But we have an adversary who is talking also. He says, How can you save such sinful creatures as these are? they are all covered with sin. We do not deny the charge; we cannot do that; but we trust in Christ and his blood to cleanse. When the adversary stands in the presence of God and makes that charge, as represented in the third chapter of Zachariah, when Joshua stood before God clothed with filthy garments, and Satan stood there to accuse him, and oppose him,-when Satan makes that charge in the presence of the angels, we have an advocate there who speaks just as our advocate speaks, “The blood of Christ cleanseth. “He speaks that word to us when Satan opposes here. When Satan opposes us there, we have an advocate who ever liveth and talks with the Father about us; and when the adversary says, How can you save such sinful creatures? they have sinned, they have rebelled, they have disobeyed, the advocate says, True, but, My blood! my blood! my blood!

So we have an advocate there, a counselor who is always at court, who is always watching, as it were, to see whether the enemy would suddenly bring up our case and cause it to go against us. We have an advocate right there who ever liveth to speak to the Father about our cases when they come up. But besides that, we have, as it were, an advocate right with us, a kind of confidential counselor who stays right by us, who speaks the same words of comfort, the same words of hope, the same words of instruction to us as are spoken in our behalf in the heavenly courts, when our cases are considered there.

So the promise is, He shall give you another comforter, another helper, another advocate, another counselor, that he may abide with you forever; that he may be with you forever. It is interesting to notice that this is just the promise of Christ before he went away: “Lo, I am with you alway, even unto the end of the world.” He shall give you another Comforter that he may remain with you, abide with you, be with you forever.

Christ is going away, but the Comforter that he sends to take his place, to be the other Comforter, the other advocate, the other helper, was not to go away. He was to be with us forever, to the “end of the age,” all the time; “even the Spirit of truth; whom the world cannot receive, because it seeth him not, neither knoweth him: but ye know him; for he dwelleth with you, and shall be in you. I will not leave you comfortless: I will come to you.” The better word is, I am coming. We use our present tense in that way-I am coming; it gives a more emphatic idea of the suddenness or nearness of the thing. So, we might say, I will not leave you comfortless; I will not leave you bereft of a Comforter, a helper, an advocate, a counselor; I am coming to you.

“Yet a little while and the world seeth me no more: but ye see me; because I live, ye shall live also. At that time ye shall know that I am in my Father, and ye in me and I in you.” Verses 19, 20. Now that is the union by the Spirit of Christ. When that comes you will know that I and the Father are one, and you will know that you and I are one.

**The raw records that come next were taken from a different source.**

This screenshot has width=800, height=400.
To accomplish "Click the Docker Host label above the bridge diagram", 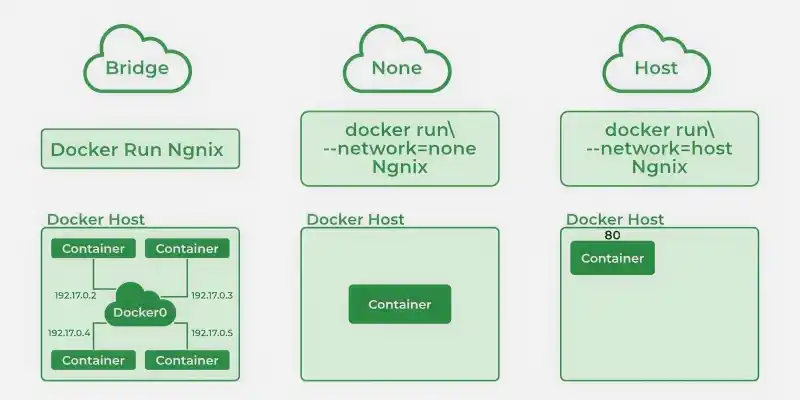I will [x=96, y=219].
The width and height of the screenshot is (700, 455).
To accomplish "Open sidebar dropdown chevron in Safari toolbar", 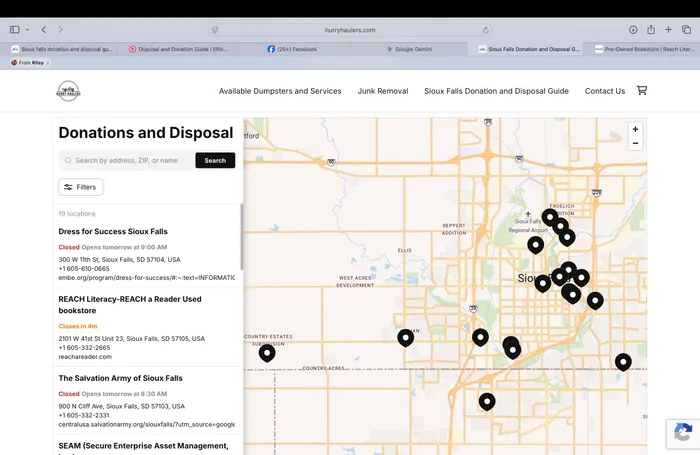I will pyautogui.click(x=27, y=30).
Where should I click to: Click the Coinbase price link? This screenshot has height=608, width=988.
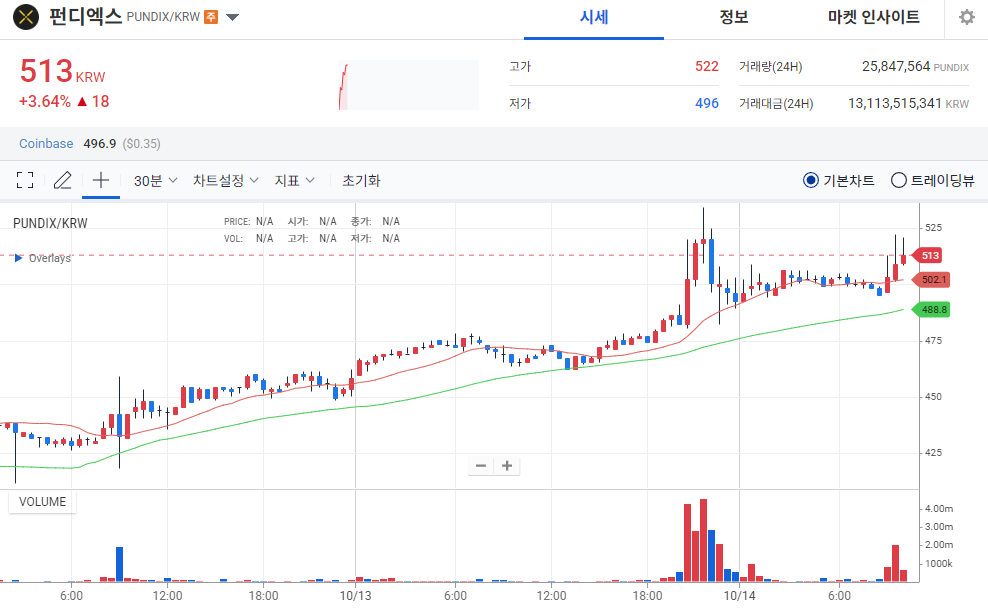[45, 143]

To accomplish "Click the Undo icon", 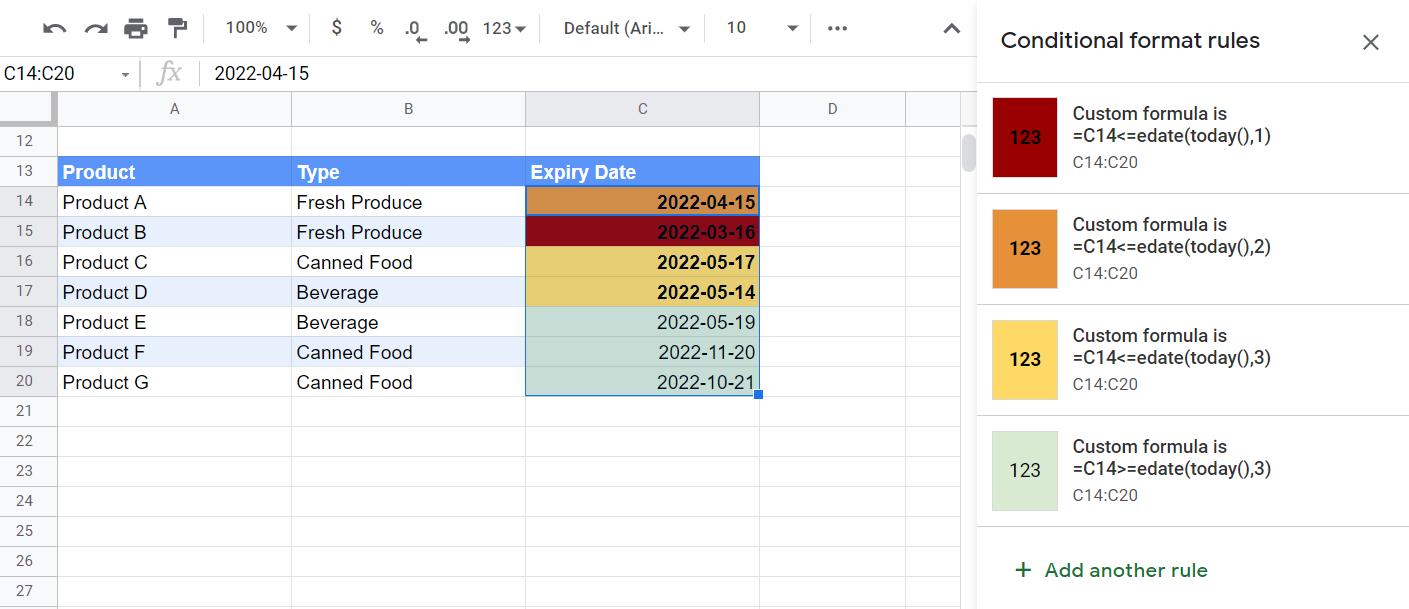I will coord(55,28).
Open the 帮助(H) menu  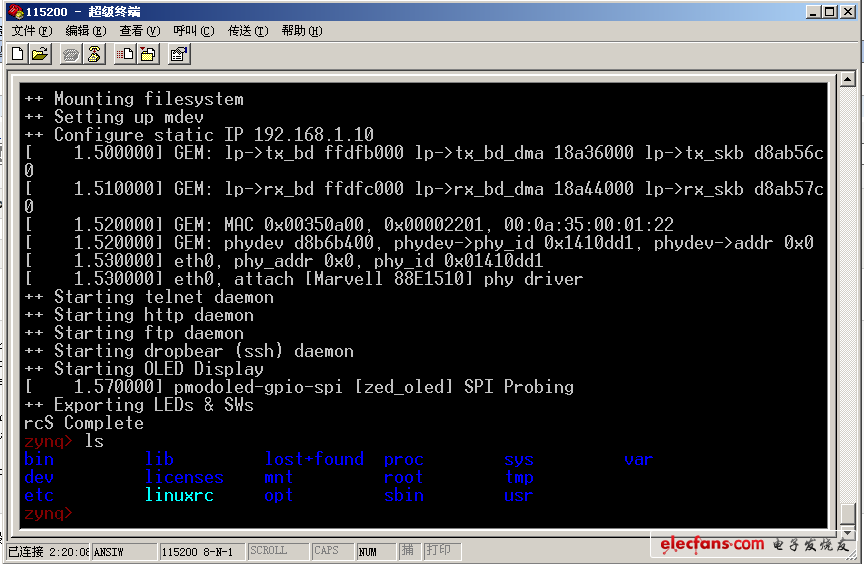pos(302,31)
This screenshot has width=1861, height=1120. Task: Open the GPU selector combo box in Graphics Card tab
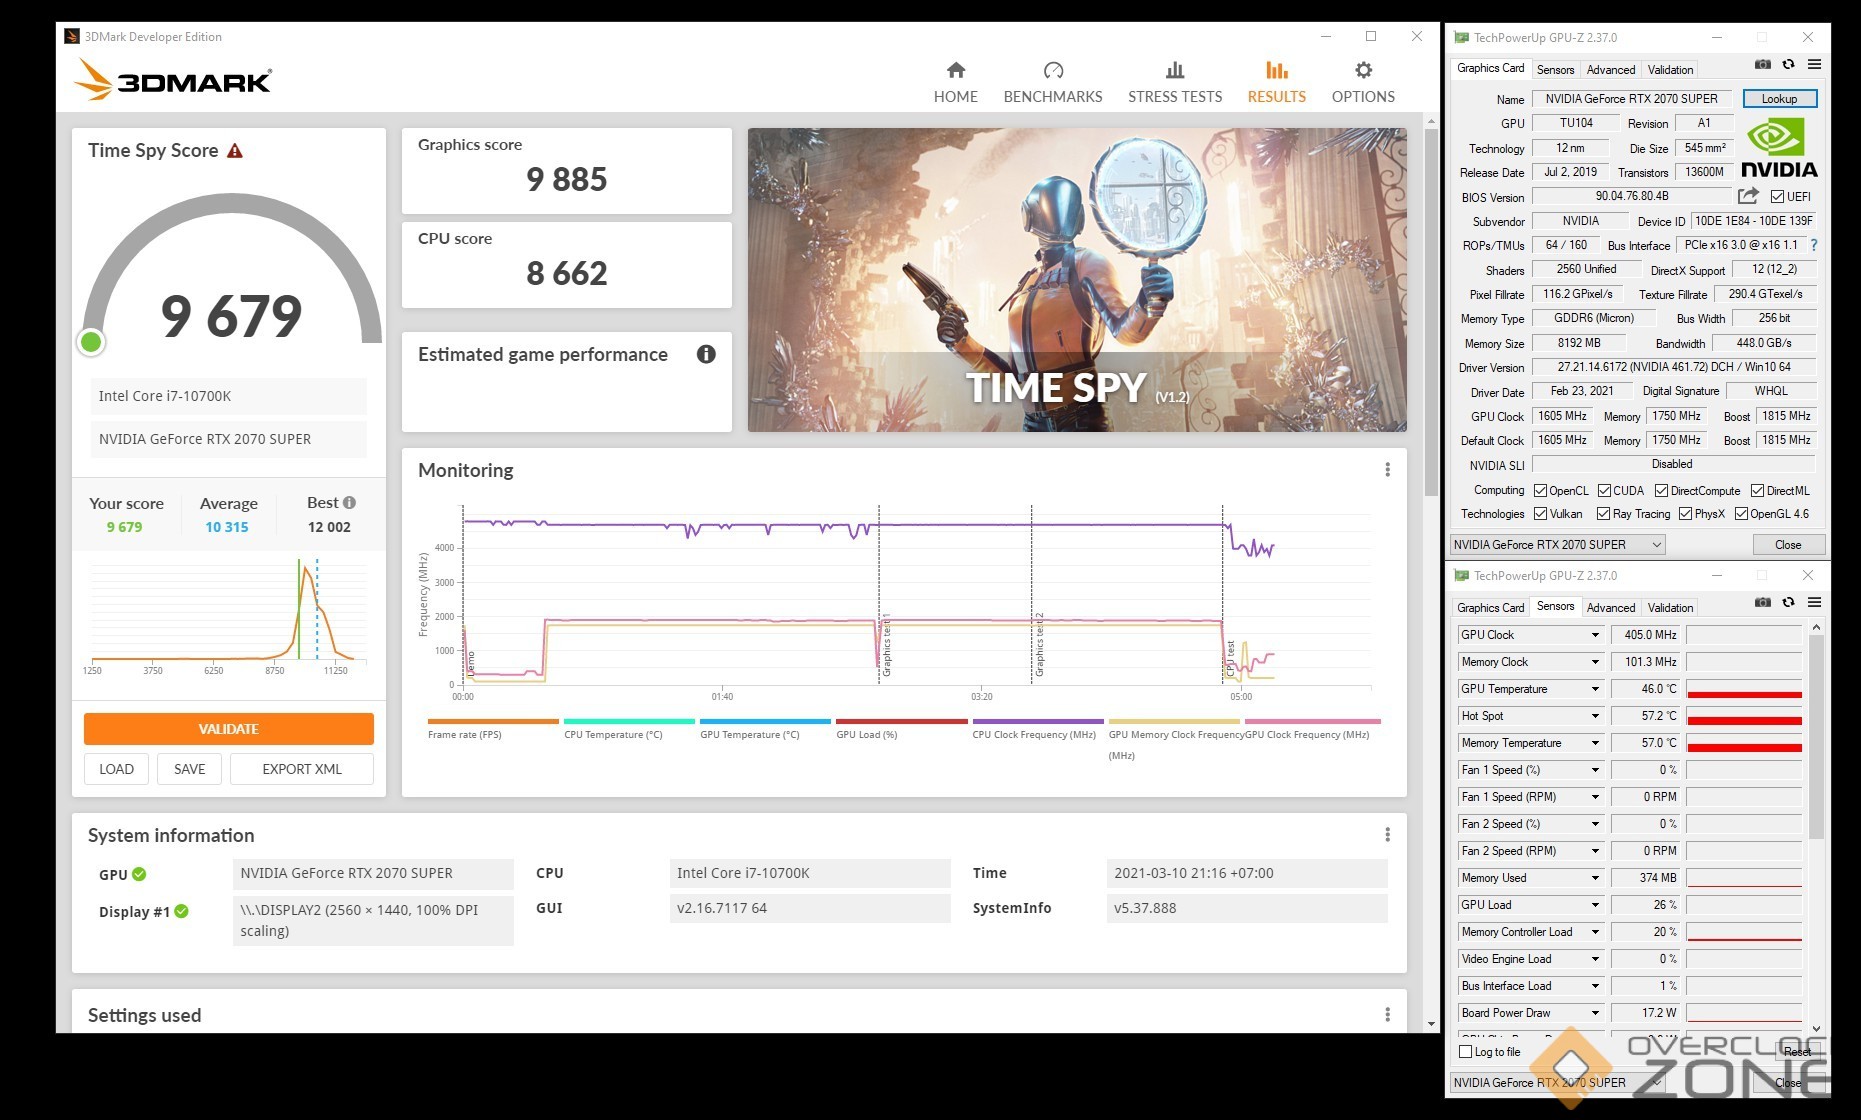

I noticed an illustration the other day which seemed to me very striking for a simple one, how it was that we can be in Christ and Christ in us at the same time. It was this: You fill a bottle with sea-water and drop it in the sea. The bottle is filled with the sea, and the sea is in the bottle, and the bottle is in the sea; but the sea that is in the bottle and the bottle and all are buried in the sea, and there is room for lots of bottles full in the sea. Of course you do not want to carry that figure too far and say, Bottle it up and keep it there.

The idea is simply, Christ in us, and we in him, and all lost in him, so to speak; he in us, and we in him; that closeness of union. “He that hath my commandments and keepeth them, he it is that loveth me; and he that loveth me shall be loved of my Father, and I will live in him, and will manifest myself in him.” Verse 21. We can render it this way: I am about to manifest myself, or I am going to manifest myself to them. “Judas saith unto him, not Iscariot, Lord, how is it that thou wilt manifest thyself unto us, and not unto the world?” You see he had been with them in the world, and the world could see him just as plainly as the disciples could see him. Now he says, I am going away; but I am coming again, and I will manifest myself to you, and the world shall not see me.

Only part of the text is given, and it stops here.